Serendipity...a word that came to me this morning.
It's a fun word, kind of bouncy and happy.
I've been working on organizing, making some things more accessible and putting other things away.
There is more time for play if the materials are easy to find and there is a clear space to work.
(I am a horrible stack maker of things...this is a kind of making.)
One of the books I am reading very slowly (how I tend to read the books I like the most) is Mary Ruefle's book Madness, Rack and Honey. A thought from one of the essay's that has stuck in my mind is about how we organize our books.
"One of the ways you can tell there's more to people than you might think is to go to their houses. If they have a lot of books, well, that means something. But don't just look at the books, look at the way the books are organized on the shelves, for there are many different ways to do this."
This is where I keep the books I am wandering in out of for various reasons at any given time. There is also a stack beside it (the ones I am reading the most). I love keeping books in an old dynamite box that says "Highly explosive, Dangerous."
Ka-boom!
I also have a box full of books about pigments, one of cookbooks that I am most interested in at the moment, a book shelf for books about nature (mostly guidebooks but this label strays a little bit), a shelf for most cherished books, an old metal revolving book/magazine holder for beautiful books and then the rest is a free-for-all.

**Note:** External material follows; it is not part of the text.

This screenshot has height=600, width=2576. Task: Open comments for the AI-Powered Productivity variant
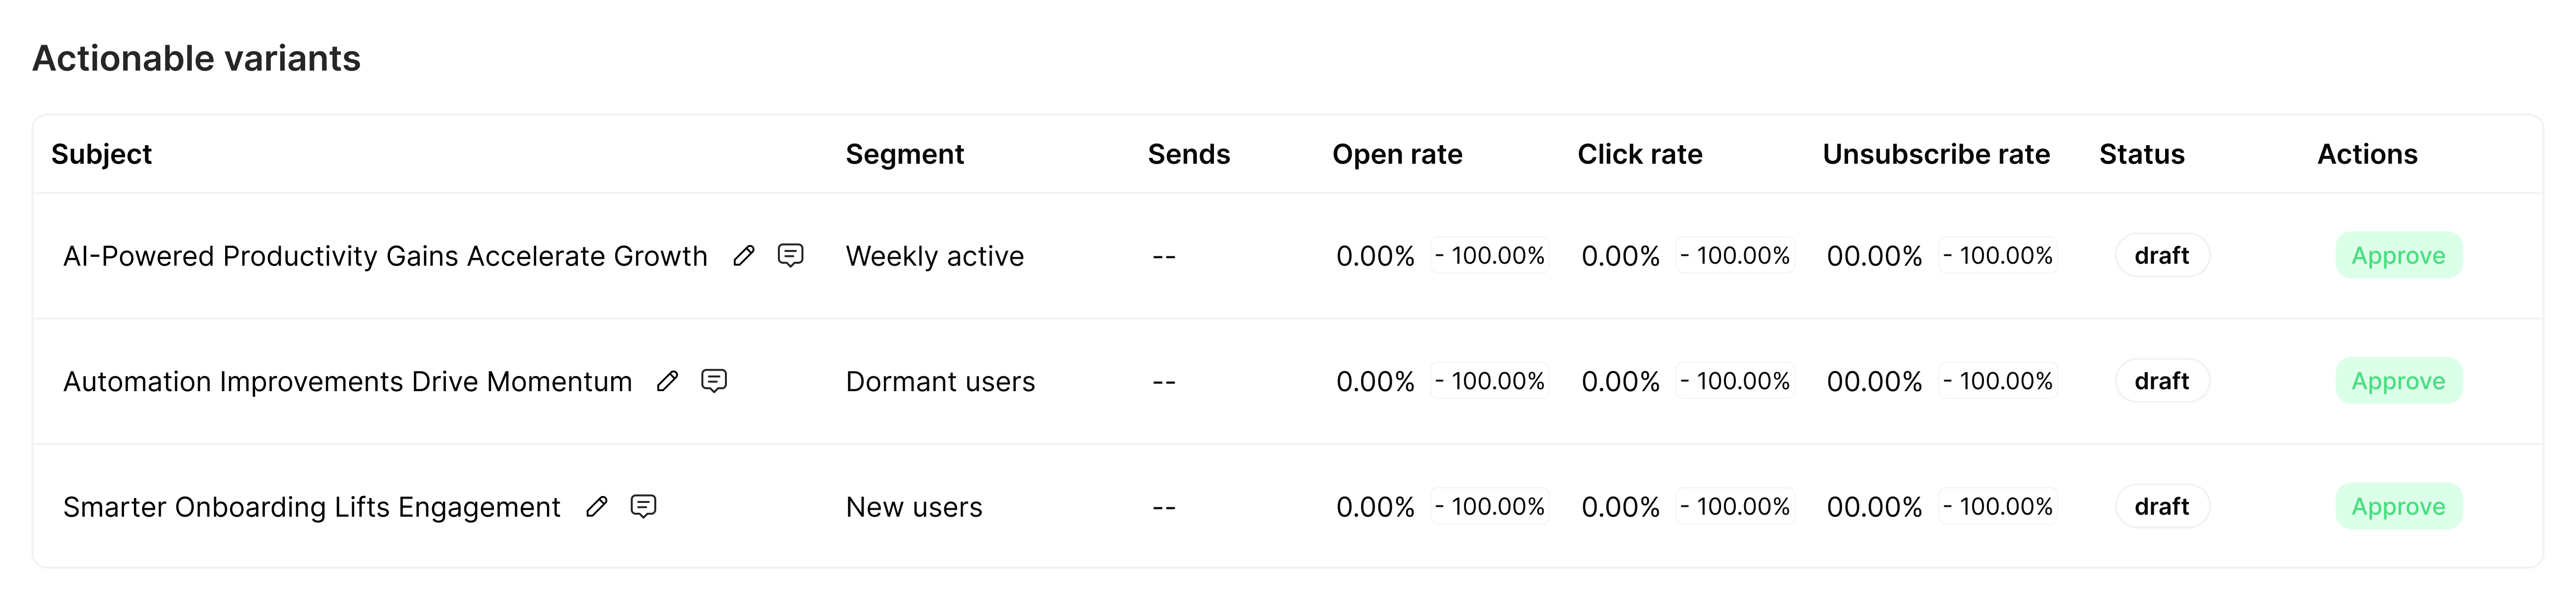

I suppose this says something about me...
In Austin Kleon's newsletter this morning (the serendipity), a link was included to a post titled "The art of finding what you didn't know you were looking for," and the benefits about not organizing things too much.
A good reminder for me as I approach a rainy weekend that will mostly be about inside projects.
Don't worry about the books. Don't organize the stashes too much...be open to finding what I might not be looking for.